MATERIAL PROVIDED:
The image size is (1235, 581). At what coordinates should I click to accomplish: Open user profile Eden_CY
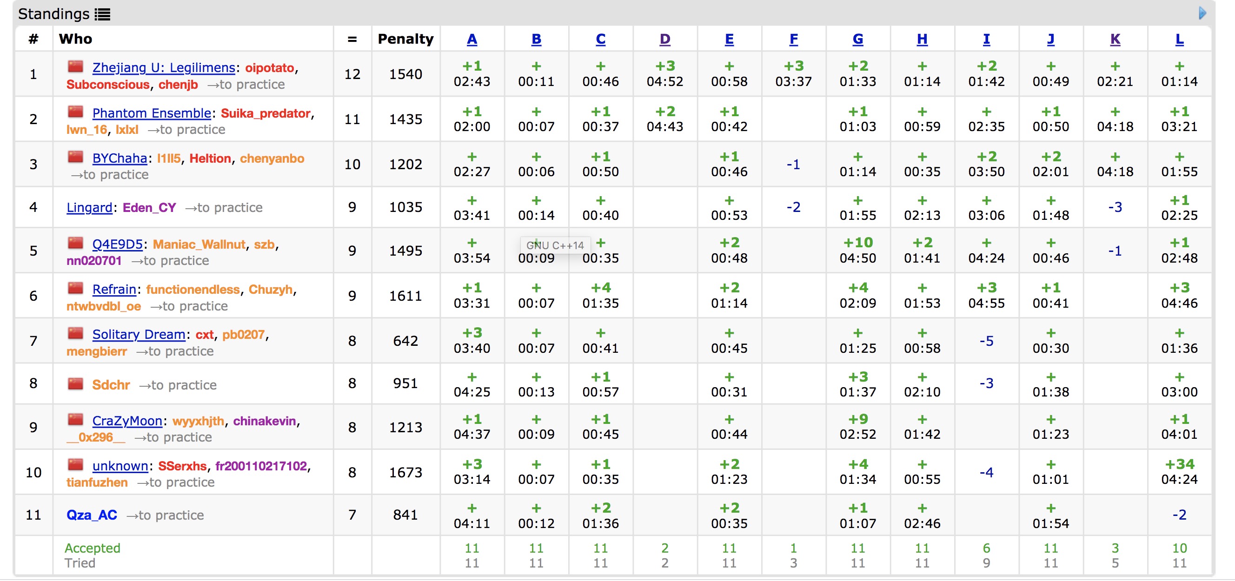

---

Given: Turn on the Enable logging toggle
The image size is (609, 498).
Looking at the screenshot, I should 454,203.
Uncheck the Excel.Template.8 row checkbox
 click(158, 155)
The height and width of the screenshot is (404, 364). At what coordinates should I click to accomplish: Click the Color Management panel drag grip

---

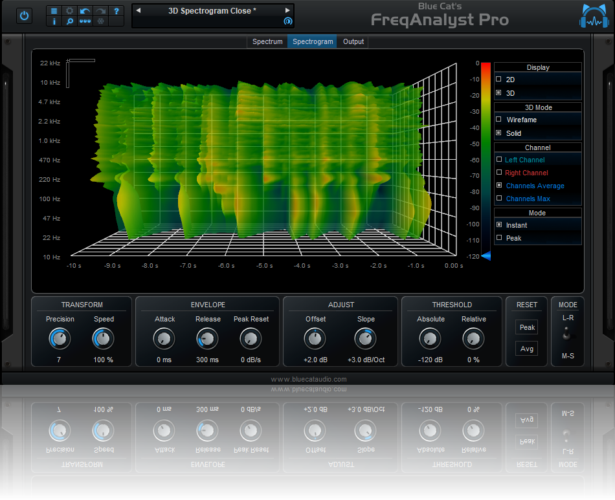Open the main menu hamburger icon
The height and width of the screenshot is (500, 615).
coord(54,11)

TASK GOAL: For the lines above, output exactly those from the line containing "The image size is (609, 498)." through the line containing "The height and width of the screenshot is (404, 364).", and skip the others.

SOLUTION BELOW:
The image size is (609, 498).
Looking at the screenshot, I should 454,203.
Uncheck the Excel.Template.8 row checkbox
 click(158, 155)
The height and width of the screenshot is (404, 364). At what coordinates should I click to accomplish: Click the Color Management panel drag grip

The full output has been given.